Did you know that you can borrow Kindle e-books from your city’s library? According to a recent study, most Kindle owners didn’t know that libraries now lend out e-books to members free of charge – just like a normal book.
The study was performed by Pew’s Internet & American Life Project. It concluded that only 12% of Americans over the age of 16 have borrowed an e-book from a library within the past year. Furthermore, less than half of tablet owners even knew that e-books were available at their local library.
Among people who do know about library e-books, they tended to avoid borrowing again because of various issues with e-book distribution. Libraries buy licensing for only a select number of e-book copies, which means they can only lend out a few books at a time. For popular books and recent releases, this leads to long waiting lists.
Another problem facing libraries is the fact that many books are not yet available in e-book format. Or, if they are, the library hasn’t purchased digital copies of those books yet. This leaves library patrons with a limited choice of titles.

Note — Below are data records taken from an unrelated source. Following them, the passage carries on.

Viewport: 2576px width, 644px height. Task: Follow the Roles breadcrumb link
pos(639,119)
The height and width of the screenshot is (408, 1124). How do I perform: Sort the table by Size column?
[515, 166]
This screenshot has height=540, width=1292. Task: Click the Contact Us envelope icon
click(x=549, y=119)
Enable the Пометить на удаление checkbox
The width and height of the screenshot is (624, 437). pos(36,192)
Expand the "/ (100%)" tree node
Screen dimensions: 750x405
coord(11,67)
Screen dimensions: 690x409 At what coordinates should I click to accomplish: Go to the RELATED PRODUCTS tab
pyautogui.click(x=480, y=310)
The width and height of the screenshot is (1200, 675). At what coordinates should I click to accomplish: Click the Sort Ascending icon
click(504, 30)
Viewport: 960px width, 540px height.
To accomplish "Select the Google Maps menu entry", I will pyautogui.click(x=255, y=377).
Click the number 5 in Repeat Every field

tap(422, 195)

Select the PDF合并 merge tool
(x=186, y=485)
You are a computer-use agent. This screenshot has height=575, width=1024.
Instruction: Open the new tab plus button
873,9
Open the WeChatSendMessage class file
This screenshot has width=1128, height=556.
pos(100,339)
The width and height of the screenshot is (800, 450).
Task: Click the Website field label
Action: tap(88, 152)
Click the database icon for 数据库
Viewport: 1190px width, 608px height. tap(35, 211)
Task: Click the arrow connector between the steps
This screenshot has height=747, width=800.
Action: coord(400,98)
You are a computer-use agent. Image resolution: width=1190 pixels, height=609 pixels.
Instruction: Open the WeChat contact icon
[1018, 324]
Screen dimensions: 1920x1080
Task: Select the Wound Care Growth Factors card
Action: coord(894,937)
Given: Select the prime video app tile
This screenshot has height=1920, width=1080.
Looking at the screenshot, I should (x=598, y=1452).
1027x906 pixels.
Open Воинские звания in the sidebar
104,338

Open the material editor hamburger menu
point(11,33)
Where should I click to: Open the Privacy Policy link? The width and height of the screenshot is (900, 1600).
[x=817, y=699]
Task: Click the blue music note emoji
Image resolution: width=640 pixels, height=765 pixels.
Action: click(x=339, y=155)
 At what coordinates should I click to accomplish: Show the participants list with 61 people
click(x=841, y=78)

Furthermore, researchers suggested that readers are more likely to buy a book after reading a review online as opposed to hearing about it from a librarian. This means more people are shopping on Amazon’s online store and then walking into libraries to find the books they need.
What are libraries doing to change this trend?
According to Pew researchers, libraries have been making a conscious effort to expand e-books across their system. The process is slow and ongoing, but there has been a significant shift towards e-books already.
One of the librarians surveyed said that fewer and fewer people are walking into the library to browse through bookshelves. Instead, they’re looking at the library’s collection of books online before deciding whether they need to come in at all.
To address the long waiting lines for popular new e-books, librarians say they have created an email alert system that notifies patrons when their book is ready to download. More funding is also being funnelled towards e-books as opposed to physical copies. Since e-books are cheaper than physical texts, libraries end up with more copies when they purchase e-books.
Ultimately, this issue illustrates just how much tablets like the Kindle are changing our world. The role of librarians has changed significantly over the past few years. Today, librarians focus more than ever on technical support – they manage digital catalogs and e-book borrowing as opposed to organizing physical book placement within the library.
In twenty years, will anybody even visit a physical library? Or will all borrowing be done over the internet?